Amendment to Second Amendment and Waiver Under Securities Purchase Agreements between PSC Inc., PSC Scanning, Inc., and Note Holders (April 3, 2002)

Summary

PSC Inc. and its subsidiary, PSC Scanning, Inc., have entered into an agreement with several insurance companies and investment funds to amend a previous waiver under their Securities Purchase Agreements. The amendment extends the waiver period and updates certain conditions and deadlines related to potential investment or acquisition of the companies. The agreement also confirms that all previous agreements remain in effect and enforceable. The amendment is effective once certain conditions are met, including the delivery of a related bank waiver and payment of legal fees.

EX-10.56 3 a2071586zex-10_56.htm EX-10.56

PSC INC. AND SUBSIDIARIES
DECEMBER 31, 2001

Exhibit 10.56

As of April 3, 2002

JOHN HANCOCK LIFE INSURANCE COMPANY
JOHN HANCOCK VARIABLE LIFE INSURANCE COMPANY
200 Clarendon Street
Boston, Massachusetts 02117

THE LINCOLN NATIONAL LIFE INSURANCE COMPANY
LINCOLN NATIONAL INCOME FUND, INC.
c/o Delaware Lincoln Investment Advisors
200 East Berry Street
Renaissance Square
Ft. Wayne, Indiana 46802

SECURITY-CONNECTICUT LIFE INSURANCE COMPANY
c/o ING Investment Management LLC
100 Washington Avenue South
Suite 800
Minneapolis, Minnesota 55401

THE EQUITABLE LIFE ASSURANCE SOCIETY OF THE UNITED STATES
c/o Alliance Capital Management L.P.
1345 Avenue of the Americas, 37th Floor
New York, New York 10105

    Re:
    Amendment to Second Amendment and Waiver Under Securities Purchase Agreements

Ladies and Gentlemen:

        PSC INC., a New York corporation (the "Holding Company"), and PSC SCANNING, INC., a Delaware corporation and a Wholly-Owned Subsidiary of the Holding Company (the "Operating Company") (the Holding Company and the Operating Company are sometimes collectively referred to herein as the "Companies" and each as a "Company"), jointly and severally agree with you as follows:

        1.    Definitions; Background.

MATERIAL:
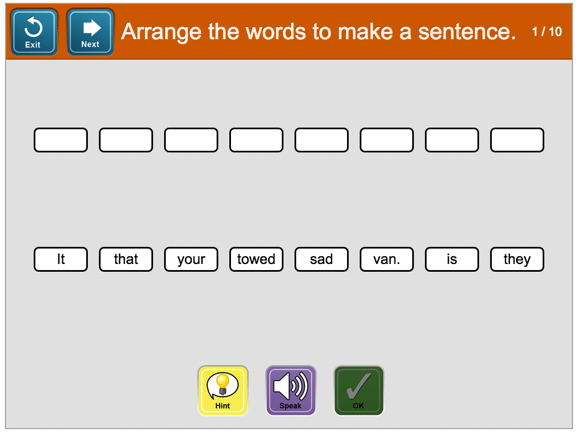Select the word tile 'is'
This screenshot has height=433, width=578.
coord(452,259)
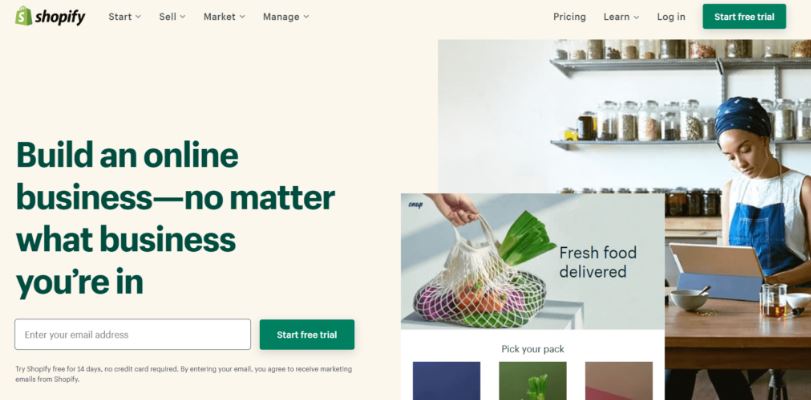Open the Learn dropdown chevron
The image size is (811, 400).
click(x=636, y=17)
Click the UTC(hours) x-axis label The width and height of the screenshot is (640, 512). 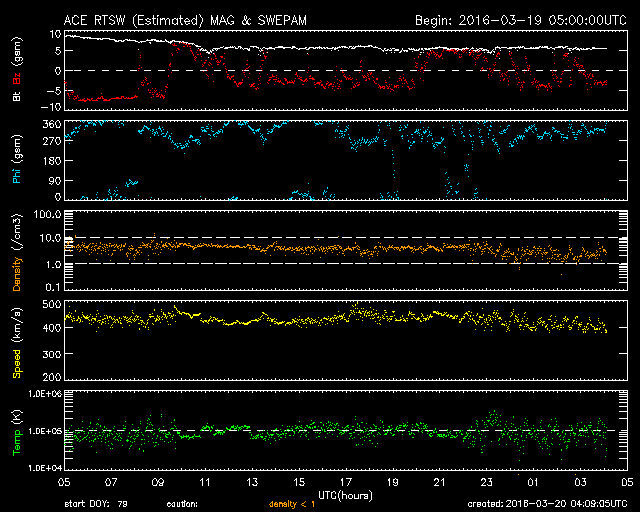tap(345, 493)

--

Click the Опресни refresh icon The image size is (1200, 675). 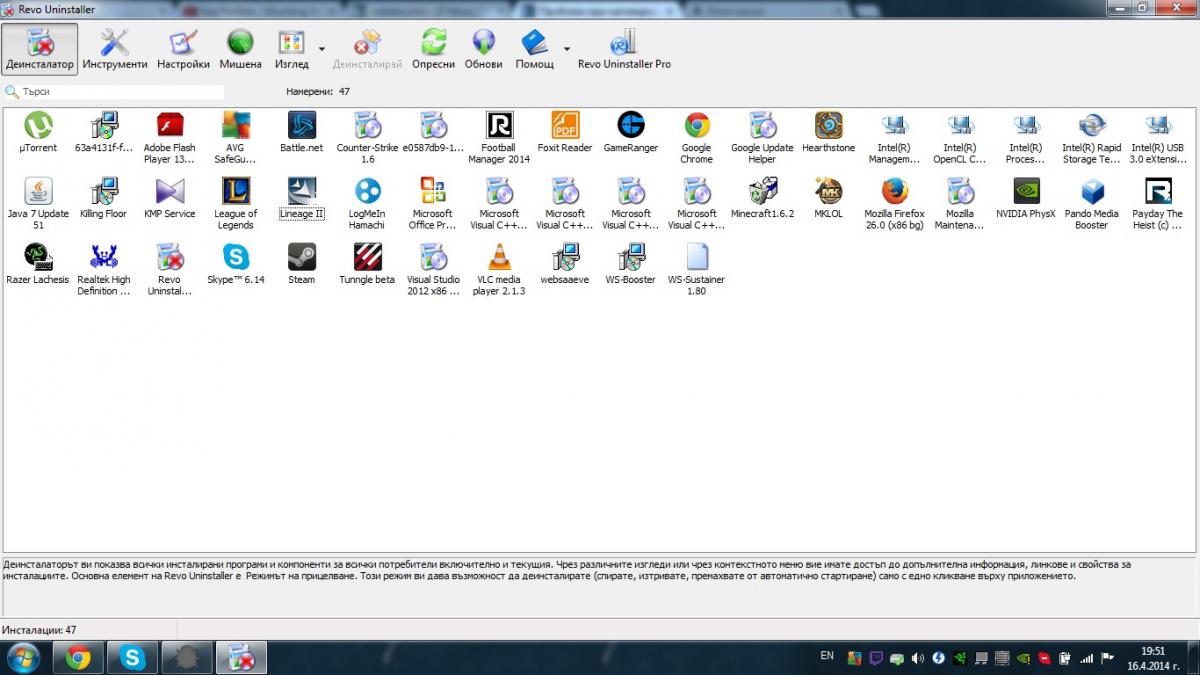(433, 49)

JOB: List every company the amendment letter is addressed to in its address block, leaving out the firms named after "c/o". Rely only on the amendment letter for what comes next.

THE ANSWER:
John Hancock Life Insurance Company
John Hancock Variable Life Insurance Company
The Lincoln National Life Insurance Company
Lincoln National Income Fund, Inc.
Security-Connecticut Life Insurance Company
The Equitable Life Assurance Society of the United States